O drama de estar sem lugar na F1 pegou o brasiliense desprevenido no final de 2016, o que o fez ter problemas para encontrar vagas no mundo do automobilismo.

“Estávamos em dezembro e todas as outras categorias já estavam fechadas com outros pilotos. Mas, apesar disso, foi um ano de crescimento pessoal muito grande. Pude me reagrupar e direcionar meu foco para as coisas importantes. Digo isso com ênfase, porque foi um ano no qual estive profissionalmente parado.”
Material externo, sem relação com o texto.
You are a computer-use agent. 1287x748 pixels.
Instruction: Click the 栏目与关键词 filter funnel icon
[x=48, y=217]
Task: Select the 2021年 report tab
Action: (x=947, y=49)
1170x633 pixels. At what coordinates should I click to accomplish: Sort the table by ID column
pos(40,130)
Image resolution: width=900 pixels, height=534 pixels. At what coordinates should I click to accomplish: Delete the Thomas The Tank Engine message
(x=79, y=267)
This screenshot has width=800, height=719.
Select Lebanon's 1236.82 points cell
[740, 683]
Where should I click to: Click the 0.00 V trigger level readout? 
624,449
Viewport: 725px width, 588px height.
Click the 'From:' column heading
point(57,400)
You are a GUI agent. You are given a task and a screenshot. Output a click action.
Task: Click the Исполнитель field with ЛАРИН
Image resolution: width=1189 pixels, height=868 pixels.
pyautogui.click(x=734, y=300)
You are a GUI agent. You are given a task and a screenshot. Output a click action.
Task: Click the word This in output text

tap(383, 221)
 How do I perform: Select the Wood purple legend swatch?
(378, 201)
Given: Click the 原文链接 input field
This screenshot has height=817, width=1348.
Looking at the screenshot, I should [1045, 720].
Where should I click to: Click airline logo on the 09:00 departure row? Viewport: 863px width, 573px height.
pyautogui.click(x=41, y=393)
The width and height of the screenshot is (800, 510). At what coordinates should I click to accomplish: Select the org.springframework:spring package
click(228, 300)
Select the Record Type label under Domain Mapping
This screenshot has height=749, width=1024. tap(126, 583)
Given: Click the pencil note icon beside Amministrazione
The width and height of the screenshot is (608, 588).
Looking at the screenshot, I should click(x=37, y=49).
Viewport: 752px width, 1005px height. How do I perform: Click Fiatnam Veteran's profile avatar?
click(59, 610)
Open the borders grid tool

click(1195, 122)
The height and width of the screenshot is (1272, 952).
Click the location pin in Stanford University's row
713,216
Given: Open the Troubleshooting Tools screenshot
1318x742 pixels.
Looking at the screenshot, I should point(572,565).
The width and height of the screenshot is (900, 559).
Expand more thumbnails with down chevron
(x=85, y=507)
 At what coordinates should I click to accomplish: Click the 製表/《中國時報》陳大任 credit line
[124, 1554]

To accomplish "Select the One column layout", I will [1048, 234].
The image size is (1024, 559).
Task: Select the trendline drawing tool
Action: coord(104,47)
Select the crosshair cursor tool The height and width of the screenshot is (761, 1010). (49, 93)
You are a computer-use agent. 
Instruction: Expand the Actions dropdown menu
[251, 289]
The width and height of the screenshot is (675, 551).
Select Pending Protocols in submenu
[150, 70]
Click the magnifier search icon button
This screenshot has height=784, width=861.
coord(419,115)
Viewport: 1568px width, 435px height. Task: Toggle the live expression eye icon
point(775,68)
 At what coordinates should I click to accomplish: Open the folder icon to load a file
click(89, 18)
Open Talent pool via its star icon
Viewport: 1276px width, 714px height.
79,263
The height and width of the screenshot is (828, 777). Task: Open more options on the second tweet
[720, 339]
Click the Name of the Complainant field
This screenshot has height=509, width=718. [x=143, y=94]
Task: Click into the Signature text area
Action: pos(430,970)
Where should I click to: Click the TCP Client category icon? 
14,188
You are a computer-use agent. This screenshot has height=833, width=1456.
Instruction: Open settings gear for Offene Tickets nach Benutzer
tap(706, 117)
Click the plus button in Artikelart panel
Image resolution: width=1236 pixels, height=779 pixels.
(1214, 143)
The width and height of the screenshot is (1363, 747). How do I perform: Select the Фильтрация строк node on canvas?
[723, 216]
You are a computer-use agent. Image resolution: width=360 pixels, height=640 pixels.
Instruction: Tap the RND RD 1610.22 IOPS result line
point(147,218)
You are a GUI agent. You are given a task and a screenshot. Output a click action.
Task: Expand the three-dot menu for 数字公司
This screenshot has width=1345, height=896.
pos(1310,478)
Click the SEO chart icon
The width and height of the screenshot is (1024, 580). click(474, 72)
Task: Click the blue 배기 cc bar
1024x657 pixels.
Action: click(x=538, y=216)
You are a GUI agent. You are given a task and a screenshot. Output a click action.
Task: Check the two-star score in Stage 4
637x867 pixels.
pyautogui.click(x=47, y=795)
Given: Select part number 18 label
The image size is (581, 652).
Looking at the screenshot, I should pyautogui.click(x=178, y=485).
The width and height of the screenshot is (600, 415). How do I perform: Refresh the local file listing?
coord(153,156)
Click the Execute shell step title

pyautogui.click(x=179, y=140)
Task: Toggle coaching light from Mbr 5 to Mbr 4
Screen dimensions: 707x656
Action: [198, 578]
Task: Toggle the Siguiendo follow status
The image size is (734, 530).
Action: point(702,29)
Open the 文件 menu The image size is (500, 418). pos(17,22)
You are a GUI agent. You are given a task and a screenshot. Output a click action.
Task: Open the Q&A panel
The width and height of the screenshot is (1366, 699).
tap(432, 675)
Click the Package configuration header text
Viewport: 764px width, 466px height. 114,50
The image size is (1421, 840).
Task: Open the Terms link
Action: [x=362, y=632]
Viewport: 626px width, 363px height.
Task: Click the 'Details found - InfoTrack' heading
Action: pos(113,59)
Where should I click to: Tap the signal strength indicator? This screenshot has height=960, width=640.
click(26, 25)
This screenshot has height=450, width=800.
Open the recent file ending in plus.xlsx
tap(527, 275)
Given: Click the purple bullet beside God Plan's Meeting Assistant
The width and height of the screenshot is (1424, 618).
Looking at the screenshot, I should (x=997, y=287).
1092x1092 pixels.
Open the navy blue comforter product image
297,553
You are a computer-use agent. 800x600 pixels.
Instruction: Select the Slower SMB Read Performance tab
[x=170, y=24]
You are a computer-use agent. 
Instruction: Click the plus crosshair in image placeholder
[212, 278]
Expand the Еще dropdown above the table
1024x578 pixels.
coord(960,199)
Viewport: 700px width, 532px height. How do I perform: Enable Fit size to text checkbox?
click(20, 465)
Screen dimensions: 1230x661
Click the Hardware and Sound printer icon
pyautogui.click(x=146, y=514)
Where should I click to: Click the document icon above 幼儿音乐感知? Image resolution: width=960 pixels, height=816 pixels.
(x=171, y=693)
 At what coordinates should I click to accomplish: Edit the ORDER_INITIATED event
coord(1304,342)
“Eu pude me reconectar com a minha vontade de piloto e buscar tudo novamente, para que no momento que surgisse uma oportunidade, estar com muito tesão de estar em um carro de corrida. Foi um ano sabático mais ou menos, porque testei outros carros. Estive direto em cima de um kart, intensifiquei muita coisa, continuei com treinos físicos. No meio do ano eu fiz também um treino com a minha equipe agora no IMSA, a Action Express. Assinamos um contrato até bem cedo.”

“Ajustei muita coisa no meu padrão pessoal e profissional. Estou muito mais à vontade e focado. E continuo querendo estar em um carro de corrida. E aí pintou este convite bem bacana da Stock Car. É muito legal, essa corrida traz uma mídia e um público.”

Sensações no Stock Car

Nasr também falou sobre sua adaptação ao carro da Stock Car. Neste final de semana, ele terá ao lado o bicampeão Ricardo Maurício no #90 da Eurofarma Full Time.

“É bem diferente”, falou.

“Primeiro pelo cockpit fechado. É uma visão diferente do que eu estava acostumado. Tenho que me acostumar a não enxergar as rodas dianteiras. Mas é legal. O carro é divertido, meio manhoso, tem uma potência bacana e freia bem. Interlagos é um templo também. Uma das pistas que mais gosto de guiar.”

“Estou acostumado com Fórmulas e protótipos. Esses carros são muito agressivos em freadas e aceleração, não temos muito tempo de rolagem. Quando eu falo rolagem, é o tempo em que você freia e já volta ao acelerador.”

“Temos muito downforce do outro lado, e no Stock Car é o oposto. Aqui o piloto é mais dependente do grip mecânico. A freada é mais na reta e o uso do freio-motor ajuda muito a frear o carro. Mas tudo é costume.”

“Outra diferença é que o carro aqui é muito sensível a mudanças de temperatura. A margem também é muito fina. Se você exagera, paga o preço. E isso torna o nível da categoria muito próximo. Você necessita de precisão.”